YOUR TASK
Copy only what runs from the line containing "877 meters to km (205, 2102)" through the end of the material below, line for line, with both ends included.

GIVEN DATA
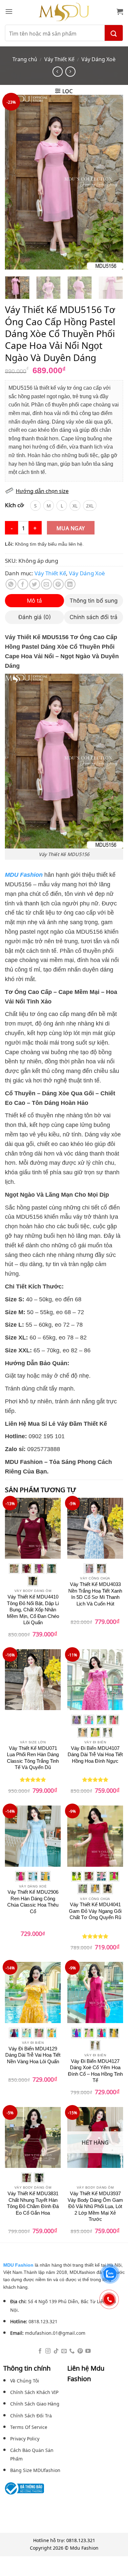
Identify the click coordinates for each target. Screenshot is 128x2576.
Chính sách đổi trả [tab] (93, 617)
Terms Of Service (28, 2427)
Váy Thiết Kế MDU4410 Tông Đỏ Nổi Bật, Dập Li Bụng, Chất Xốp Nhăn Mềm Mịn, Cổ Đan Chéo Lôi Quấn (33, 1609)
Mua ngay (70, 527)
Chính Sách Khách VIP (34, 2392)
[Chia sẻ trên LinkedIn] (70, 584)
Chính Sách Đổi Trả (31, 2415)
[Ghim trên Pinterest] (58, 584)
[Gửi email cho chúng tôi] (64, 2351)
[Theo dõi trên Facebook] (39, 2351)
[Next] (112, 182)
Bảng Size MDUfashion (35, 2470)
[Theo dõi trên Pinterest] (80, 2351)
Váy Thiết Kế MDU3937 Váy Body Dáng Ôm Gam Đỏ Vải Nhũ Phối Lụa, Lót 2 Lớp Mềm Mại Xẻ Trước (95, 2206)
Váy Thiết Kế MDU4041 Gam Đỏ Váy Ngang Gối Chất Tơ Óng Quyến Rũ (95, 1911)
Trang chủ (24, 58)
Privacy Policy (24, 2438)
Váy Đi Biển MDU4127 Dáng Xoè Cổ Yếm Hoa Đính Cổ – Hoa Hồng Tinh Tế (95, 2070)
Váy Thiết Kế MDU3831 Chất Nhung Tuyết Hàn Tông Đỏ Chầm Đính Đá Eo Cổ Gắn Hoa (33, 2203)
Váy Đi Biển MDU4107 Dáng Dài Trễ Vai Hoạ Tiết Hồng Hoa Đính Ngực (95, 1754)
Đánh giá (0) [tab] (34, 617)
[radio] (35, 505)
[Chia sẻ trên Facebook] (22, 584)
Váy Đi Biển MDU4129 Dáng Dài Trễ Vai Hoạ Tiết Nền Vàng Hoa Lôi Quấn (32, 2055)
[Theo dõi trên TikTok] (55, 2351)
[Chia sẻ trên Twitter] (34, 584)
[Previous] (15, 182)
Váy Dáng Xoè (98, 58)
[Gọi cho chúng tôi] (72, 2351)
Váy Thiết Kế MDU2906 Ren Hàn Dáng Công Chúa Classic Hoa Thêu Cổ (32, 1901)
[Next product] (58, 71)
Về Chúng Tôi (24, 2380)
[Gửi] (114, 33)
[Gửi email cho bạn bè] (46, 584)
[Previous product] (70, 71)
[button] (9, 11)
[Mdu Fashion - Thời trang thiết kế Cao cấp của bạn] (64, 11)
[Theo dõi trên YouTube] (88, 2351)
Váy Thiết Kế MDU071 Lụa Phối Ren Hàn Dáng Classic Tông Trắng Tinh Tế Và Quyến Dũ (33, 1757)
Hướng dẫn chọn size (42, 490)
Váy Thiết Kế (59, 58)
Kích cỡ (14, 504)
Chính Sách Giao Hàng (34, 2403)
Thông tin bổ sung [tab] (93, 600)
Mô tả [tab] (34, 600)
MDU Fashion (18, 2265)
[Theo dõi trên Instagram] (48, 2351)
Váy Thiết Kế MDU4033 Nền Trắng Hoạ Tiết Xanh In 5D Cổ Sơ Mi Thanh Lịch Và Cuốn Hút (95, 1593)
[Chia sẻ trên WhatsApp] (11, 584)
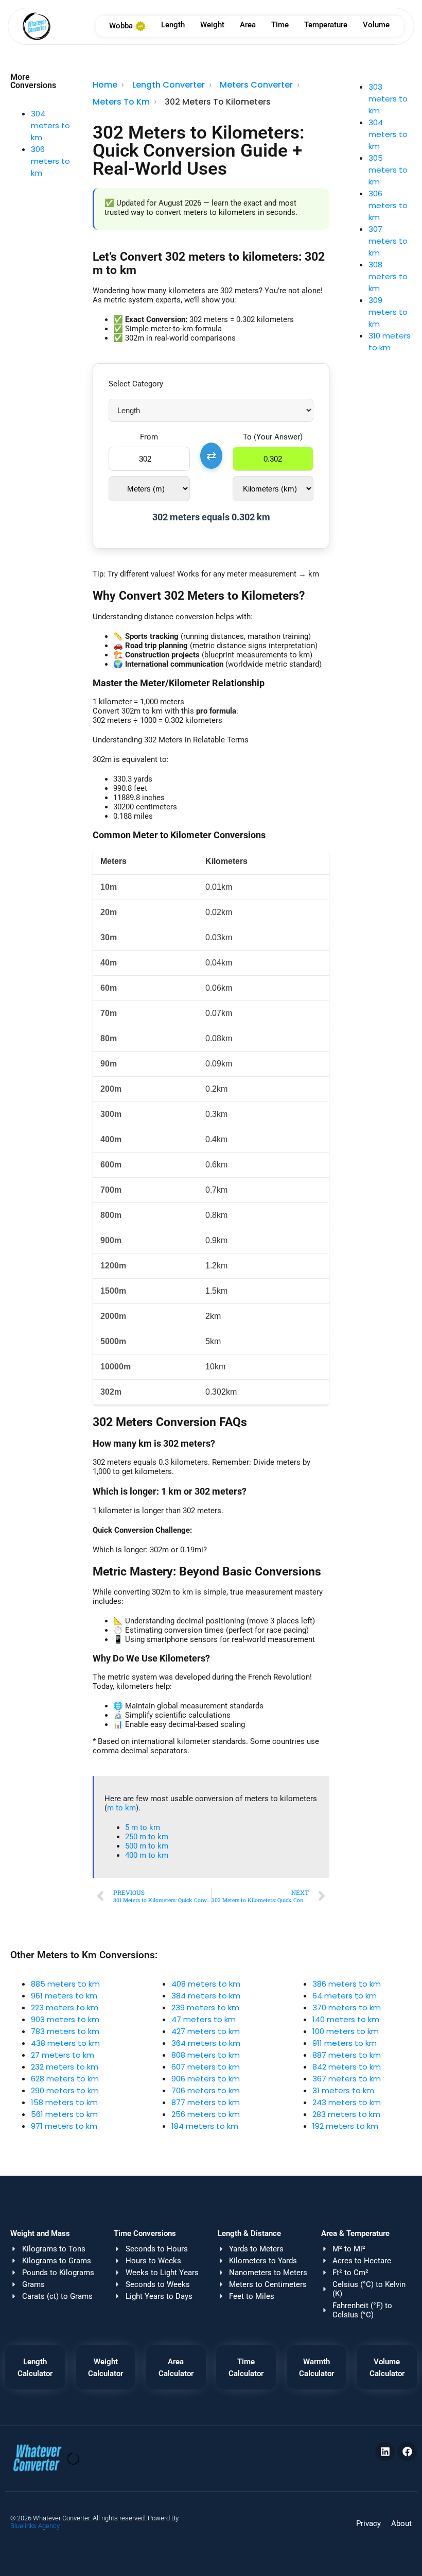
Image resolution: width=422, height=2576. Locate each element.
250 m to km (146, 1836)
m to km (121, 1807)
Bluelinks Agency (35, 2526)
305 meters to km (388, 169)
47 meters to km (203, 2019)
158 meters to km (64, 2102)
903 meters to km (65, 2019)
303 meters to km (388, 98)
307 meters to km (388, 241)
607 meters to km (205, 2066)
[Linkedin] (385, 2451)
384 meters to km (205, 1995)
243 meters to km (346, 2102)
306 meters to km (50, 161)
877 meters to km (205, 2102)
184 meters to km (204, 2126)
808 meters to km (205, 2054)
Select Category (136, 383)
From (149, 437)
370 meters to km (346, 2007)
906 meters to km (205, 2078)
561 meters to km (64, 2114)
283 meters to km (346, 2114)
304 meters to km (50, 125)
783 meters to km (65, 2031)
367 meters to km (346, 2078)
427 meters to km (205, 2031)
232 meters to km (64, 2066)
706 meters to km (205, 2090)
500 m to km (146, 1846)
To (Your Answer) (273, 437)
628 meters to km (65, 2078)
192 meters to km (345, 2126)
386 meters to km (346, 1983)
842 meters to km (346, 2066)
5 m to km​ (142, 1827)
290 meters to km (65, 2090)
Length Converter (168, 85)
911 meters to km (344, 2043)
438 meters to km (65, 2043)
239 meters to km (205, 2007)
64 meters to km (344, 1995)
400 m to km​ (146, 1855)
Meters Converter (256, 85)
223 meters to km (64, 2007)
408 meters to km (205, 1983)
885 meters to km (65, 1983)
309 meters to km (388, 312)
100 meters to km (345, 2031)
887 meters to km (346, 2054)
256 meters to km (205, 2114)
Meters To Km (121, 102)
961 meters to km (64, 1995)
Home (105, 85)
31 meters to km (343, 2090)
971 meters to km (64, 2126)
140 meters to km (345, 2019)
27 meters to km (62, 2054)
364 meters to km (205, 2043)
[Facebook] (407, 2451)
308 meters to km (388, 276)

EXPECTED OUTPUT
877 meters to km (205, 2102)
184 meters to km (204, 2126)
808 meters to km (205, 2054)
Select Category (136, 383)
From (149, 437)
370 meters to km (346, 2007)
906 meters to km (205, 2078)
561 meters to km (64, 2114)
283 meters to km (346, 2114)
304 meters to km (50, 125)
783 meters to km (65, 2031)
367 meters to km (346, 2078)
427 meters to km (205, 2031)
232 meters to km (64, 2066)
706 meters to km (205, 2090)
500 m to km (146, 1846)
To (Your Answer) (273, 437)
628 meters to km (65, 2078)
192 meters to km (345, 2126)
386 meters to km (346, 1983)
842 meters to km (346, 2066)
5 m to km​ (142, 1827)
290 meters to km (65, 2090)
Length Converter (168, 85)
911 meters to km (344, 2043)
438 meters to km (65, 2043)
239 meters to km (205, 2007)
64 meters to km (344, 1995)
400 m to km​ (146, 1855)
Meters Converter (256, 85)
223 meters to km (64, 2007)
408 meters to km (205, 1983)
885 meters to km (65, 1983)
309 meters to km (388, 312)
100 meters to km (345, 2031)
887 meters to km (346, 2054)
256 meters to km (205, 2114)
Meters To Km (121, 102)
961 meters to km (64, 1995)
Home (105, 85)
31 meters to km (343, 2090)
971 meters to km (64, 2126)
140 meters to km (345, 2019)
27 meters to km (62, 2054)
364 meters to km (205, 2043)
[Facebook] (407, 2451)
308 meters to km (388, 276)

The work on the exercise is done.